Llego a una casa extraña pero familiar y me como los raviolone y bebo cerveza frente a la tele. Estoy inquieto y ni esta rudimentaria película de acción me hace dejar de pensar que me había prometido que no volvería a esta casa hasta que fuera acompañado de su inquilina. Soy un habitante nómada en sombras, más ahora que una sombra se ha infiltrado en mi cuerpo. Estoy en una casa que no es la mía y no solo he vuelto sino que he traído a un invitado.

viernes, 28 de agosto de 2009

Chocolateterapia familiar

The future of society is in the hands of mothers









"The future of society is in the hands of mothers"


Una marca de agua mineral de un manantial del Montseny sortea una noche de hotel en Andorra y una visita a Caldea, peeling de vinoterapia o chocolateterapia incluido. El interior de la etiqueta reza:

“Oferta válida de lunes a domingo, del 15 de mayo al 31 de julio de 2009 y del 13 de septiembre al 30 de noviembre de 2009, excepto del 2 al 12 de junio de 2009, del 10 al 12 de octubre de 2009 y del 16 al 20 de noviembre de 2009.”

Añade:

“NO OLVIDES CONSERVAR TU TICKET DE COMPRA, si ganas lo necesitarás.”

Lo leo desconcertado, desorientado. Guardo la etiqueta para releerla luego de camino a casa, pero con la firme intención de no participar porque (1) Andorra es el país más aburrido del mundo, (2) no tengo coche y odio viajar en autobús más de una hora y (3) dudo si valdría el ticket del restaurant en el que estoy cenando, y odiaría la decepción de ser descalificado en caso de que me tocara.

Unas horas antes había leído mi titular del día del periódico: “Un vigilante evita que una mujer se suicide y la salva de su agresor”. Me pregunto si es 28 de diciembre cada día.

Me digo que, leyendo el periódico todos los días como he venido haciendo últimamente, y con estas otras pequeñas cosas cotidianas, puedo suplir mi vacío existencial. He encontrado mi leit motiv. Por lo menos, hasta que tenga un hijo, si es que eso sucede: todas mis parejas hasta la fecha han dudado de mi capacidad y madurez para ser padre. Por suerte mi novia que no es mi novia por ahora solo lo ha insinuado pero sin afirmarlo taxativamente: ella es ésa que siempre tiene la razón en todo, que la tiene de verdad, y por eso la quiero y la odio.

Estoy cenando con mi sobrino de tres años a quién acabo de conocer.
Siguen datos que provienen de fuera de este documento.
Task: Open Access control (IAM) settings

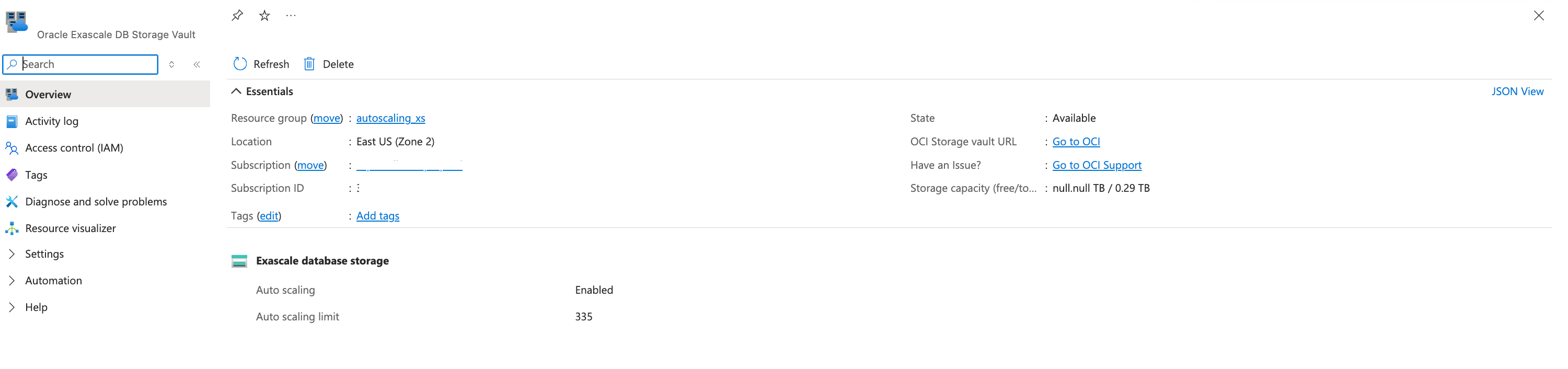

Están su padre y hermano mío, mi hermana y mi madre; mi padre se ha retirado hace un rato. Al mediodía, he llegado tarde al restaurant donde estaban comiendo, a la hora de los postres. La familia, que por entonces incluía otros tíos, primos y niños y ocupaba medio comedor, ha tenido que esperar mientras yo devoraba un bistec con patatas y un delicioso soufflé de chocolate cubierto de chocolate y relleno de chocolate. Hemos ido a las fiestas del barrio: chocolatada, marionetas y payasos. Mi madre ha sacado un montón de bonitas instantáneas de mi interacción con el niño: haciéndole volar, poniéndole caras, dejando que me robe la barba para ponérsela, sujetándolo por los pies con una mano como a un pollo mientras su padre me mira preocupado, riéndole las gracias, malcriándolo.

La marioneta que le he regalado, una original obra de artesanía con el pelo en llamas, pico en lugar de boca, ojos saltones, grandes pies y un traje  rojo y violeta con guirnaldas, le ha dado miedo y ha habido consenso familiar de que es poco adecuada. Lo mismo con el libro para aprender inglés de 1954  que encontré en un mercadillo a 8.000km. de aquí. Se ve que, a esa edad, los niños todavía no hablan inglés ni mucho menos lo leen, ni tampoco saben apreciar el encanto de lo viejo, antiguo en sentido estricto ya que el libro tiene más de 50 años. Como he tardado tanto en conocerle, le he traído no uno ni dos, sino tres regalos. La funda de cojín con un elefante bordado en patchwork me ha salvado del escarnio familiar.

Vive en Munich y pasa solamente algunos fines de semana con mi hermano, se separaron durante el embarazo. Ella se volvió loca y creía que mis padres querían raptar a su nieto, por eso hasta ahora no le había dejado salir del país. En este tiempo he viajado a otras partes de Alemania en varias ocasiones pero nunca lo bastante cerca de Munich. Mis padres me han invitado a acompañarles dos semanas santas consecutivas, pero siempre tenía otros quehaceres que ahora no recuerdo. Me sabe mal no haberle conocido antes, porque ha sido una tarde divertida.